Just before the christmas break, I got the opportunity to ask a few questions to Matts Lindström, the course coordinator for the course Tools and Methods: Critical Encounters.
What is your research background and how did you find Digital Humanities as an educational and research subject?
My background as a researcher and academic is in the History of Science and Ideas, and more precisely in Media history. So I’m not really a DH researcher per se. My interests are more geared towards using different theoretical and historical perspectives to better understand digital society and culture, including the recent formation of digital humanities as a new field of knowledge production (or even disciplinary field in its own right).
Also, I work as a coordinator for the Digital Humanities Uppsala network, so teaching on the Masters course was a natural fit in that role as well.
How do you use digital tools or digital methods in your own research?
I don’t, if by “digital methods” you mean quantitative methods, natural language processing algorithms, topic modelling etc. – i.e. various forms of statistical analysis or “distant reading”. I might in the future, however, as I am part of a few DH projects that are currently in development and looking for funding.
Also, I should add that I am what you could call “code literate”. So while working on my dissertation I sometimes used various home cooked scripts and open source tools to collect and occasionally curate digitised historical sources (the standard unix toolchain for text processing mostly, like wget, grep, regular expressions etc). This, however, had no theoretical or methodological implications for my research. It just made things easier, just like a word processor and the Internet makes certain research and writing operations much easier than for instance the historical combination of a typewriter and a library.
What was for you the most successful or meaningful part of the course?
Well we are still evaluating, but I hope that the most succesful part was the integration of historical, critical/theoretical themes with the practical workshops that we held.
What would you say is the core of the course?
First, the course aims to make the students aware that there are various means — tools and methodologies — which can be leveraged in digital humanities research. And to give them some practical experience of using a few of these tools.

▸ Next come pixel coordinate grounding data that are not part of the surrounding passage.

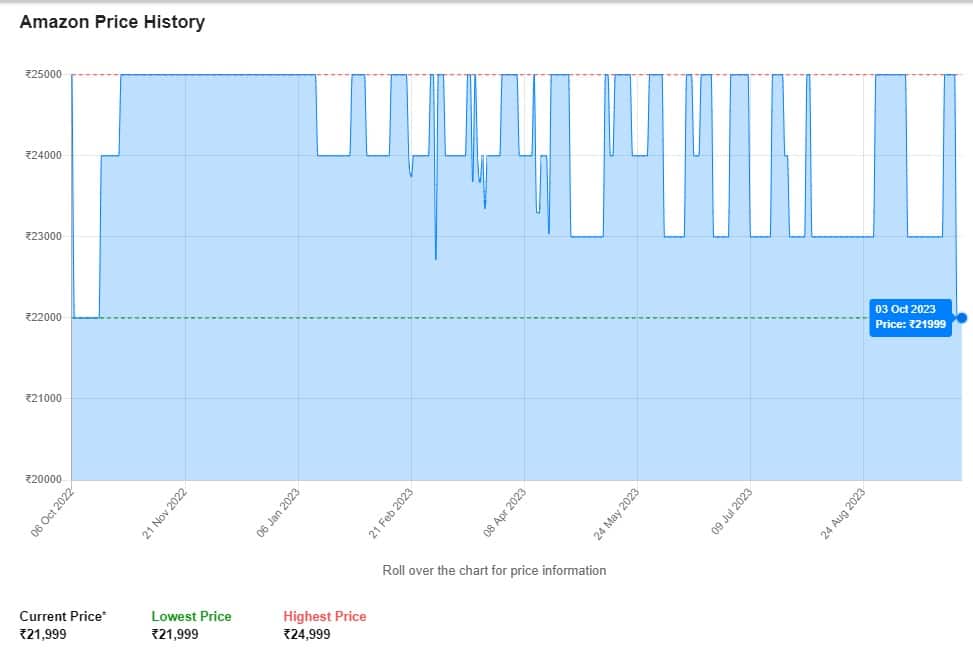Click the roll over chart hint text
Screen dimensions: 973x660
coord(494,570)
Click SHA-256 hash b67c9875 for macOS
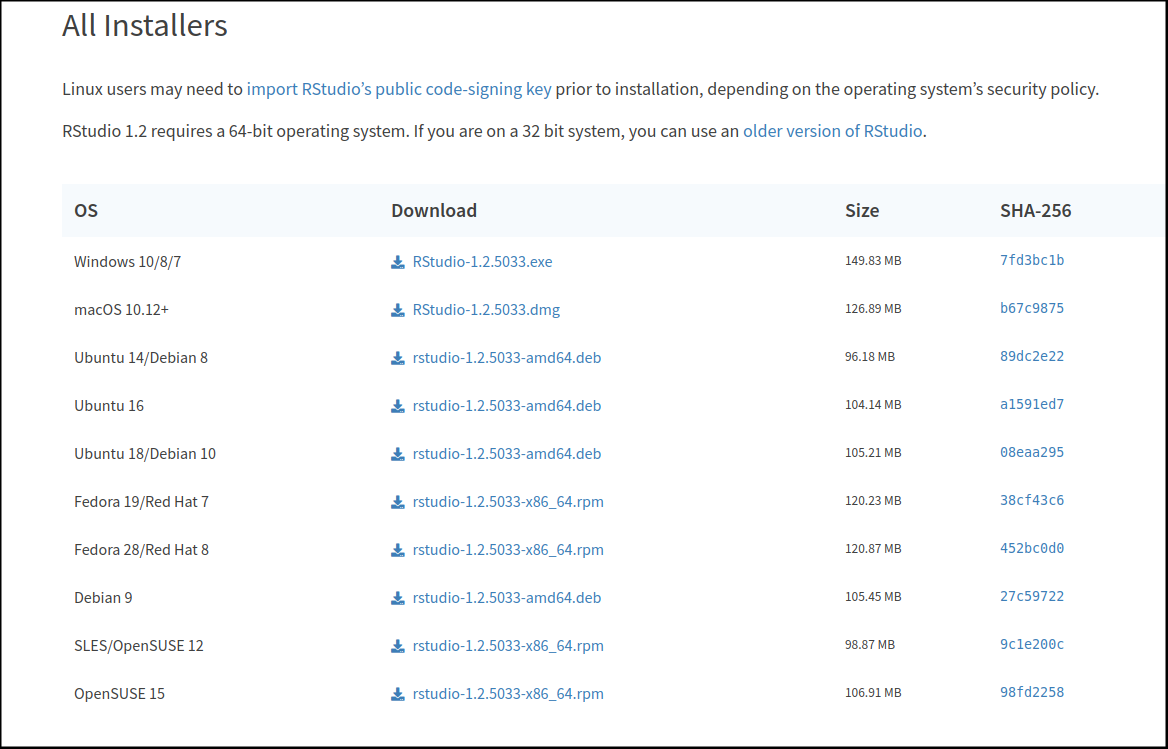Screen dimensions: 1168x749 point(1032,309)
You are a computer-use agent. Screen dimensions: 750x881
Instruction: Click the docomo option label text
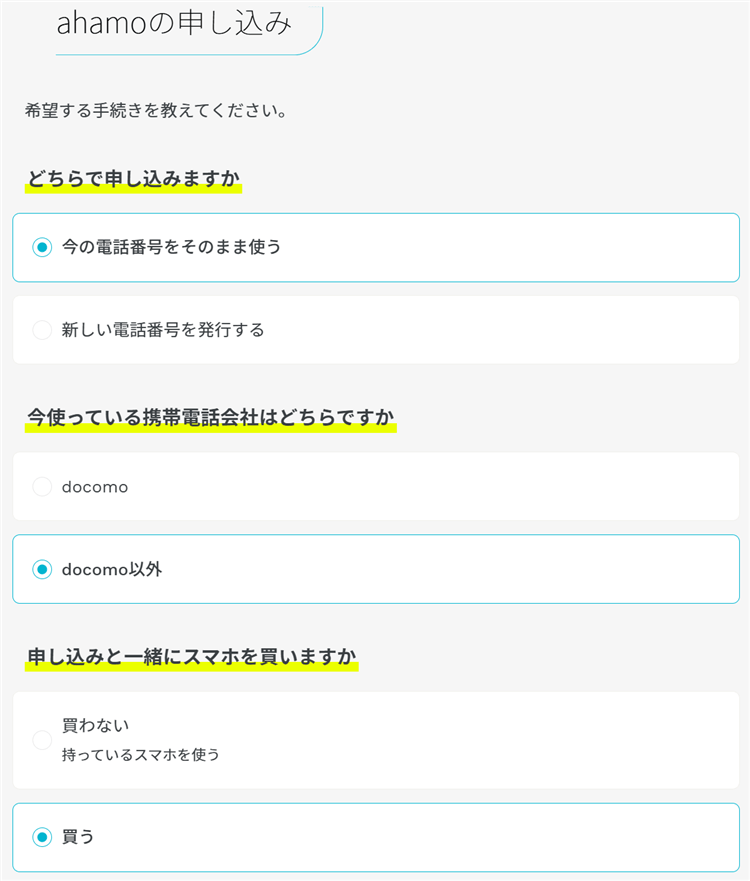(x=95, y=487)
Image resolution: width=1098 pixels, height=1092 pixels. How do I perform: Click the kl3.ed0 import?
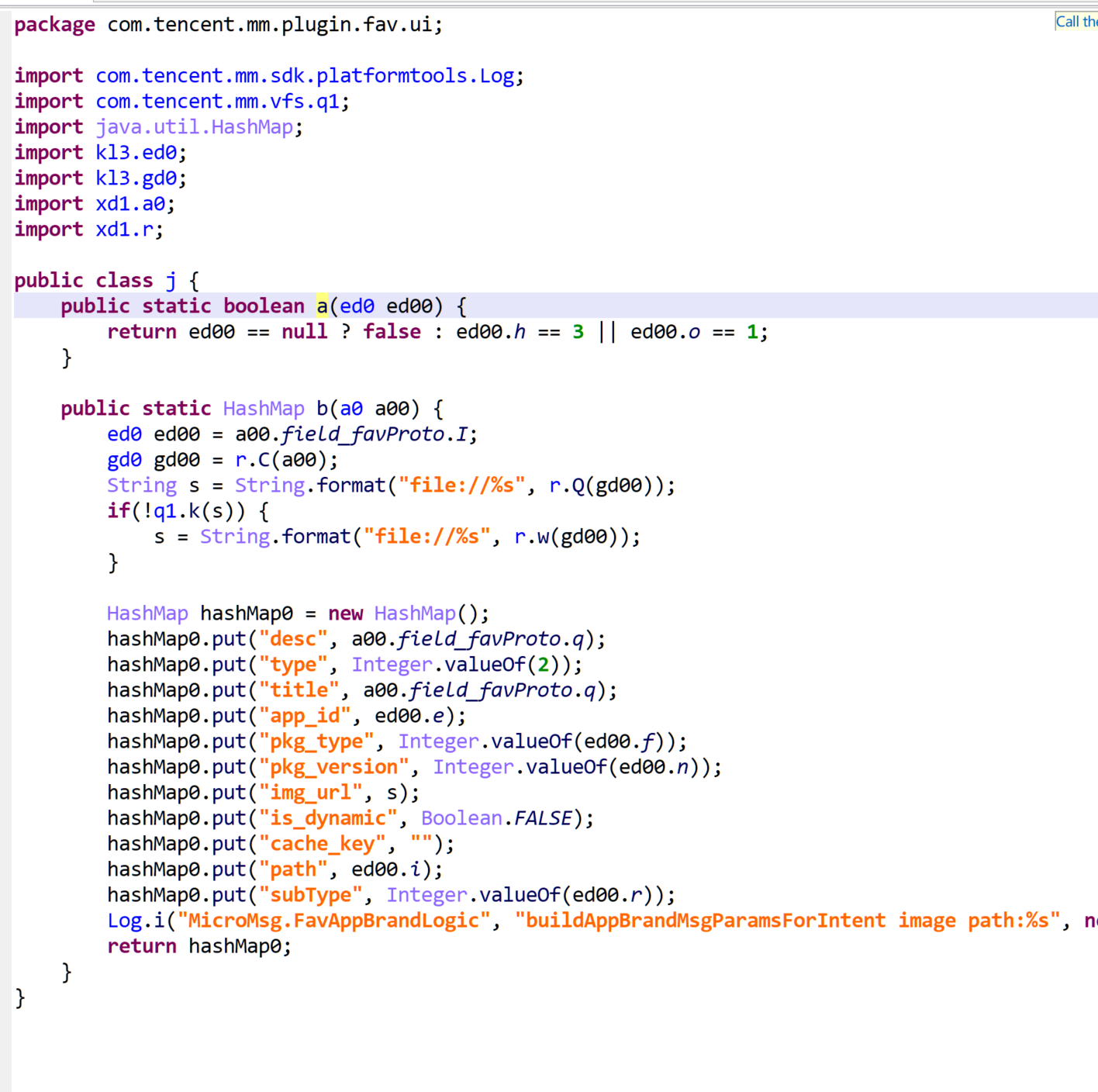coord(136,153)
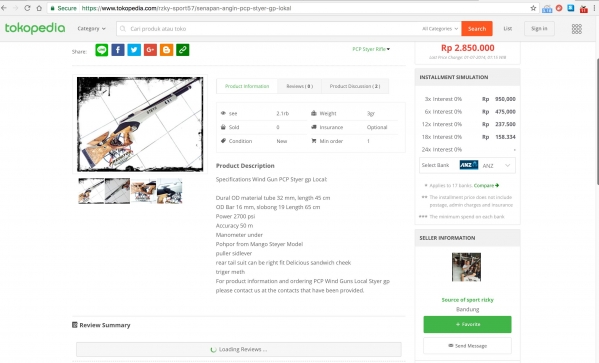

Second, the course aims to make them aware that it is important that such tools and methods are framed and evaluated within the tradition of critical and historical perspectives that are the central area of expertise for humanists (digital or not).
The core then, I would say, is the integration of practice and theory through critical reflection.
As a historian of Science and Ideas and a media historian I believe it is always crucial to understand the conditions surrounding whatever knowledge production you engage in, be these technological or discursive. The historical conditions of possibility of knowledge – to put it in, I suppose, slightly foucauldian language (referring to the theories of philosopher Michel Foucault) .
For instance, if you are working with some sort of digital mapping tool it is important to understand that there is a long history (going as far back as the antiquity), both within science and the humanities of using various technologies and media for visualising and mapping space. Similarly the problem of managing huge amounts of data, which is integral to the whole Big Data theme, is a recurring phenomena in the history of knowledge.
So, I believe it is important to be aware of such things and to critically reflect on how digital tools, or any tool or media technology, affects and shapes your thinking, your writing – in the end, the actual knowledge that you produce as a student or researcher.
This, I hope, is one of the main take aways of the course.